= TASK TO COMPLETE =
Where the line containing "Open the Leaflet attribution link" appears in the entries below, begin there and output every line through the last, exactly, minus the pictures.

Saved entries:
· · · ·

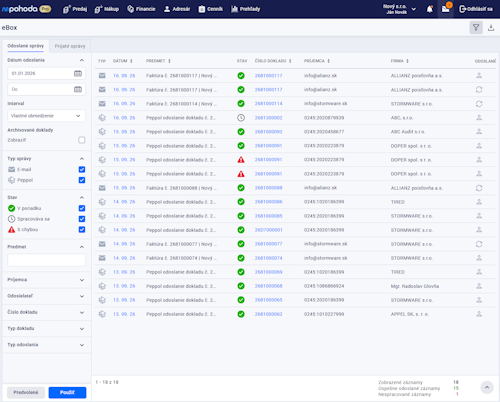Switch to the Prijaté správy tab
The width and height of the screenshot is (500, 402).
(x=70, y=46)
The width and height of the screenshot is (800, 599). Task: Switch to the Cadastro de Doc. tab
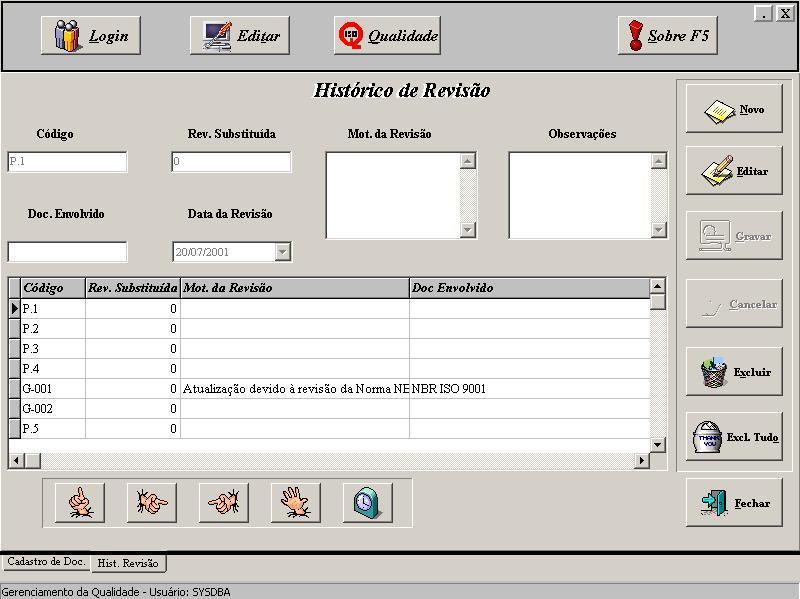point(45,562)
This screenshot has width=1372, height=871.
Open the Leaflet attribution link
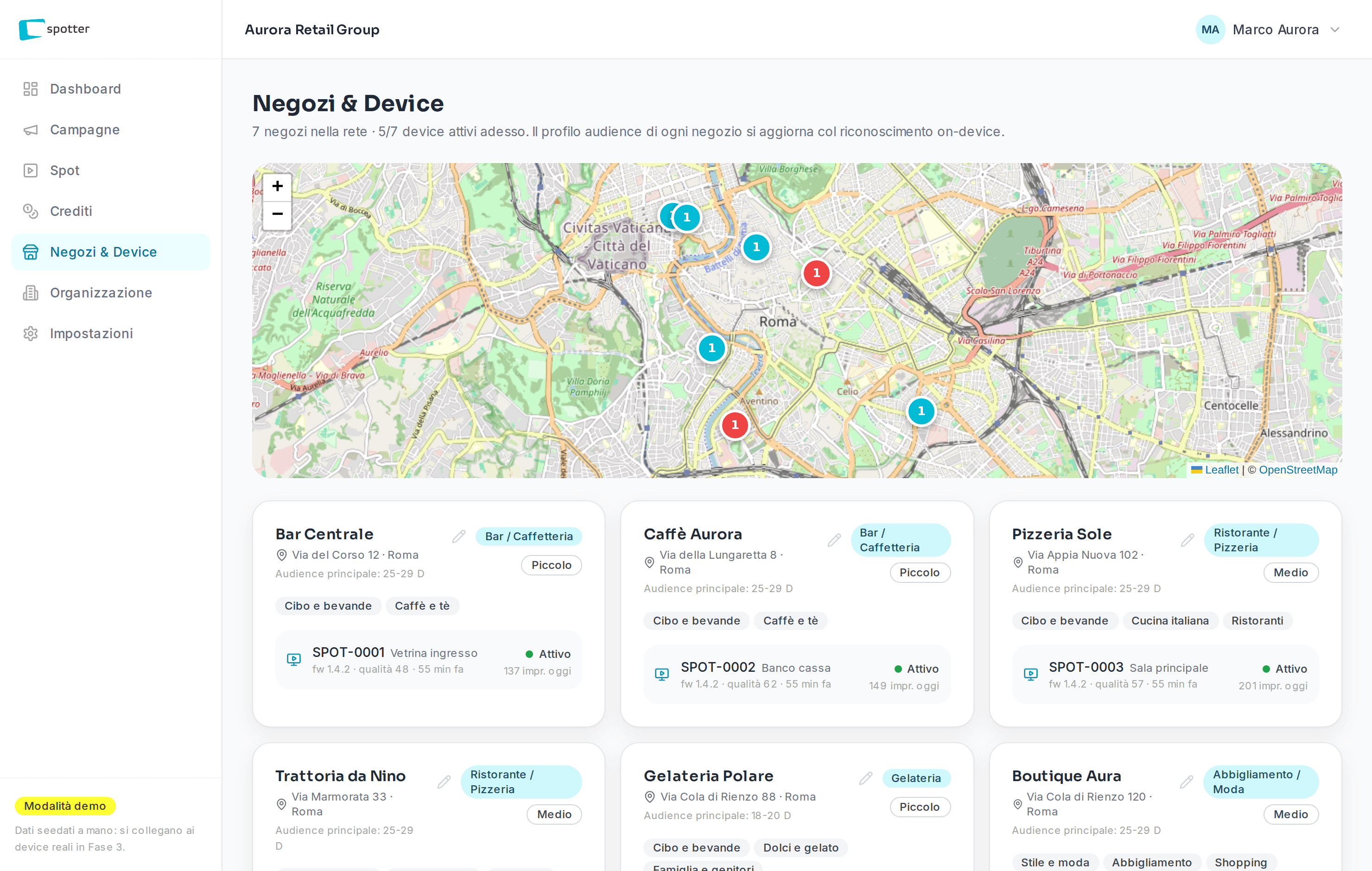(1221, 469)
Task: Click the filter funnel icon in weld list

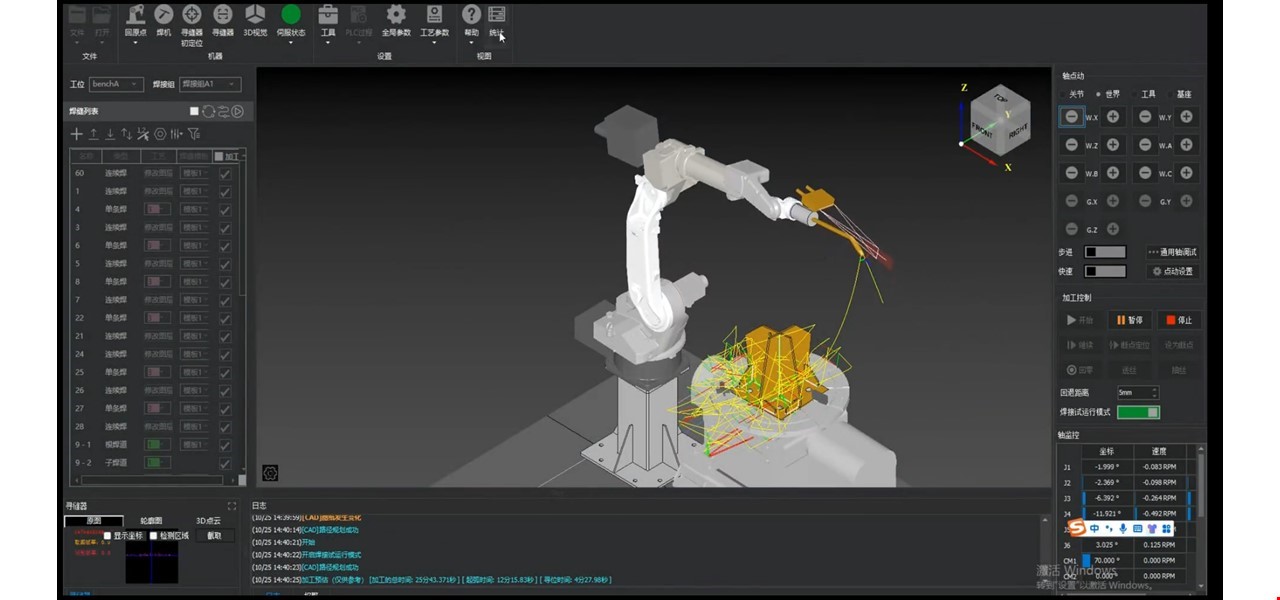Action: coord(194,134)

· · · ·

= SOLUTION TO THIS TASK =
Open the Leaflet attribution link
(1221, 469)
Task: Click the filter funnel icon in weld list

Action: coord(194,134)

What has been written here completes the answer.